He steps around her, not touching her. Not yet. Some of the darkness clings to him as he circles her, taking in every inch of what he has not seen in too long.
"Can a man consider a woman his wife if she leaves him for nearly fifteen years?"
"The paper doesn't dissolve because it isn't within my reach."
He chuckles, low and amused. Despite the circumstances, despite everything, he is glad to be here. To be so close again. There is still the matter of the boy to be dealt with, but Aleksander ignores that for now, indulging himself with a light touch.

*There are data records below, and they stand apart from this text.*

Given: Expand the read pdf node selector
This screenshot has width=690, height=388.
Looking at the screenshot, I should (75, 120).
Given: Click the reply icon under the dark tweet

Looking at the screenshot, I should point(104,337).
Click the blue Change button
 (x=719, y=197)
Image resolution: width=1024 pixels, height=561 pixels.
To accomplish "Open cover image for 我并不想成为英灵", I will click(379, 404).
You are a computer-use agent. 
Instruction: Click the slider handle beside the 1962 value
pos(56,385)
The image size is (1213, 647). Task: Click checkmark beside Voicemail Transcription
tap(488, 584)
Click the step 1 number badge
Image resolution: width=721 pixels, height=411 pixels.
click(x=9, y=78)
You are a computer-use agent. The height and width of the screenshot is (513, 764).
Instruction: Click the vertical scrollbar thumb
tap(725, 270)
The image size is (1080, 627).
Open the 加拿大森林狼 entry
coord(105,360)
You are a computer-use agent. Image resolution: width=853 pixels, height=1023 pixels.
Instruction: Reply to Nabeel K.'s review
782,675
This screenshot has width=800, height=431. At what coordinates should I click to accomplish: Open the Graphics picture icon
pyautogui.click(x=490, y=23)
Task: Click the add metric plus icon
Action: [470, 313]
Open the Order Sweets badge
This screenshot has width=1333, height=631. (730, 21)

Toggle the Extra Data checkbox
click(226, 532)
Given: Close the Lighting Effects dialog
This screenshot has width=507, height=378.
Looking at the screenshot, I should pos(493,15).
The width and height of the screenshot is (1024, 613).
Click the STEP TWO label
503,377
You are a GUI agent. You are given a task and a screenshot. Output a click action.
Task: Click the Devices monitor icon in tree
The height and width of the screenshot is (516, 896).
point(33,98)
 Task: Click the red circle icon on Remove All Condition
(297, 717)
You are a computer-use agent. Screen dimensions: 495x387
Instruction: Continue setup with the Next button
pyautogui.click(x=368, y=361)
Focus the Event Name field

His fingers brush against the pallor of her cheek, and he doesn't imagine the faint way she leans into it, even as her fingers curl in her lap. Power surges between them, ancient and familiar.
"Ours was not just a paper marriage," he reminds her.
Fingers curl around his wrist, tugging it away. But she does not let go of it, so he considers it a victory. "Aleksander."
Her eyes flicker again to the boy, and he feels that abrupt surge of hatred rush through him again, It has been centuries since she cared enough about anyone else to give it away like that. He feels her fingernails dig into soft flesh as the emotion hits her, feels her own wave of terror rise up to meet it.
"What?" He pitches his voice caring, concerned, even as he steps deliberately between the boy and her line of sight. "Afraid that he'll see you as you really are, Alina?"
"Stop it!"
Aleksander doesn't even glance over his shoulder at the boy. He can see it without looking; no doubt there will be hands clenched into fists and flashing brown eyes, a jaw lifted in the same way as the woman before him.
Aleksander doesn't need the reminder. He tosses his free hand out lazily, a thread of shadow snaking towards the boy. And that is when Alina moves.
ix.
He's missed this. The light flares bright between them, enough to blind him, but he has never needed to see to know where she is. Curious to know what she will do, he lets her pull him off balance, compliant.
The faint breeze caused by an arm swinging down makes his eyebrows raise, even as he feels the surge of her power drawing on him. Her Cut devastates a swath of forest before them, not incidentally severing the thread of shadow that had been reaching for the boy.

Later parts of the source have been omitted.